With Initiative 976 passing in the state, Thurston County and its cities are bracing for direct impacts and more uncertainty to come.
The initiative limits car-tab fees to $30 for vehicles that weigh 10,000 pounds or less. Many fees in excess of $30, which vary based on where a car is registered and the type and weight of vehicle, will be eliminated or reduced.
The most obvious hit will be to Olympia’s Transportation Benefit District. The district relies on a $40-per-year car-tab fee for 40 percent of its budget for street reconstruction and repair, according to a mailer from the city. Passage of I-976 means Olympia would no longer be able to collect its fee and would experience a $1.5 million loss of street-repair money per year as a result.
But money from car tab fees also goes toward state and local transportation projects, Washington State Patrol, ferry operations, and highway construction and maintenance. The Office of Financial Management projects the initiative will result in a loss of $1.9 billion in state revenue over six years, and that local governments will lose $2.3 billion over the same time period.
As of Friday, election results from the Secretary of State showed I-976 getting almost 53 percent of votes statewide. The last day for the Secretary of State to certify election results is Dec. 5. But the campaign against the measure put out a statement last week saying “the indication right now is that I-976 will pass.”
Gov. Jay Inslee, King County, Seattle, and the Washington State Transit Association have already responded:
- Inslee released a statement Wednesday saying he directed the state Department of Transportation to postpone projects that hadn’t yet started, and that he directed other state agencies that receive transportation funding to “defer non-essential spending” as impacts are reviewed.
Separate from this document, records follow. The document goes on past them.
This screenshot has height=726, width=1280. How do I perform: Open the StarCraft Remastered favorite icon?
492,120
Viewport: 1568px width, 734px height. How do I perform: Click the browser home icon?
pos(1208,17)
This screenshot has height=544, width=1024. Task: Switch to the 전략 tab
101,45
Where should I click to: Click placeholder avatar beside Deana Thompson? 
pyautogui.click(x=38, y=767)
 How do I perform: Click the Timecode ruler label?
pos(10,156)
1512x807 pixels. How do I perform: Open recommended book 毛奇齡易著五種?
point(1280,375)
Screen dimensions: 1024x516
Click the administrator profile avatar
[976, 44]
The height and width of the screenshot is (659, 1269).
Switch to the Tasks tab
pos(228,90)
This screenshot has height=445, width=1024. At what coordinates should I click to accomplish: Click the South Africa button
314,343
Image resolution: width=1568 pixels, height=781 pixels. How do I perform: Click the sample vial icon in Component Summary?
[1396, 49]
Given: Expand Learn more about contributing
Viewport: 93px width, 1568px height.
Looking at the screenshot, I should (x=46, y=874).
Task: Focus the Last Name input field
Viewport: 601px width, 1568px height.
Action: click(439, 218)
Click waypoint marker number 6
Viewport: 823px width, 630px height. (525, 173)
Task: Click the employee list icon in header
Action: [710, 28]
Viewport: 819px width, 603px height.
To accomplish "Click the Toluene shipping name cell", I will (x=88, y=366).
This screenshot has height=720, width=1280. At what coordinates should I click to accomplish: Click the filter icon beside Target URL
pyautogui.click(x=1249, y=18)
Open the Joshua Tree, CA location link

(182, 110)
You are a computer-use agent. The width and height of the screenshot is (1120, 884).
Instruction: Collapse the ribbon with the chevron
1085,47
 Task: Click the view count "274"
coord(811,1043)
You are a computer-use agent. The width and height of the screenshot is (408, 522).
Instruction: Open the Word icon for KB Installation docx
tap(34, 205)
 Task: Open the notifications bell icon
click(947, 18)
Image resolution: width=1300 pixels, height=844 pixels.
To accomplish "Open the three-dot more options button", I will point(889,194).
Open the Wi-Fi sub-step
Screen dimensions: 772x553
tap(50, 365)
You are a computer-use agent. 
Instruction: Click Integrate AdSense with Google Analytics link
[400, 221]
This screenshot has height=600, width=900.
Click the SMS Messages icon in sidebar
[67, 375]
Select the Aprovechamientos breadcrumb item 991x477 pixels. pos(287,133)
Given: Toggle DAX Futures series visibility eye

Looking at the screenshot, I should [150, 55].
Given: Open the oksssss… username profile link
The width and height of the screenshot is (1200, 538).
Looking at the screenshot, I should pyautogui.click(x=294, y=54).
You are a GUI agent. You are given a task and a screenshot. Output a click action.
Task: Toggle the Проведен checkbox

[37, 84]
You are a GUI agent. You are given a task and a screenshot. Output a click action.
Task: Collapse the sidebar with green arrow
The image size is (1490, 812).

- King County Executive Dow Constantine has asked the King County Prosecuting Attorney’s Office to prepare a lawsuit challenging the initiative’s constitutionality. The City of Seattle announced it’s also filing litigation.
- On Friday, the Washington State Transit Association announced its board of directors had ”authorized legal action” to challenge the initiative’s constitutionality as well.
Thurston was among six counties across the state where voters were rejecting the measure as of Friday returns. In Thurston, 33,155 voters had voted no on the measure and 31,424 had voted yes so far.
Kellie Purce Braseth, a spokesperson for the city of Olympia, said the impact of the initiative’s passage would be felt in the 2020 budget. Olympia plans to pursue assessments and evaluations, Braseth said; and she called an upcoming public outreach period for its Transportation Master Plan “coincidentally well-timed.”
The plan will look at potential transportation projects over the next 20 years, Braseth said, and public input on what projects are important could help the city prioritize and balance what’s important to the public with “what’s critical.”
Other area Transportation Benefit Districts are funded by voter-approved sales taxes and won’t be affected. Cities other than Olympia, as well as the county and Intercity Transit are all watching the state to see what happens next.
“We’re not taking any action at this time,” Assistant Thurston County Manager Robin Campbell said in a prepared statement. “We will continue with projects that are underway and funding is secured. We need to wait and see what the state will do before we can assess the impacts to our projects.”
Lacey Public Works Director Scott Egger wrote in an email to The Olympian that the city should be able to proceed with all projects it currently has planned.
“I-976 could impact the availability of future transportation grants, but that is not something that we can act on at this time,” Egger wrote.
In a written statement, spokesperson Andrew Kollar said the city of Yelm is concerned the initiative could impact transportation projects such as the state-funded Yelm Loop project.
“We were concerned this initiative would impact transportation projects, and just as we feared, WSDOT was directed to postpone all projects that are not ‘underway,’” Kollar wrote.
Kollar said the city reached out to Gov. Inslee’s office for clarification on what “underway” means, and that it’s also waiting for the state Department of Transportation to provide a list of impacted projects.
Other projects in the city’s six-year Transportation Improvement Plan require grant funding that also could be affected.
“With a significant cut to revenue, we can expect to see a considerable reduction in grant funding opportunities for infrastructure improvements in Yelm and throughout the South Sound region,” Kollar wrote.
Before the vote, Intercity Transit identified more than $12 million in specific projects and services — including a transit program for customers with disabilities — that rely on at-risk state revenue.
Development Director Eric Phillips told The Olympian this week that there are no immediate effects on local services or staffing. The authority is waiting for the final vote certification and what the state Legislature’s response will be, Phillips said.
“Like everyone else, we’re in the formal wait-and-see mode, kind of wondering what that’s going to mean and starting to think of some of those options we might need to put together,” Phillips said.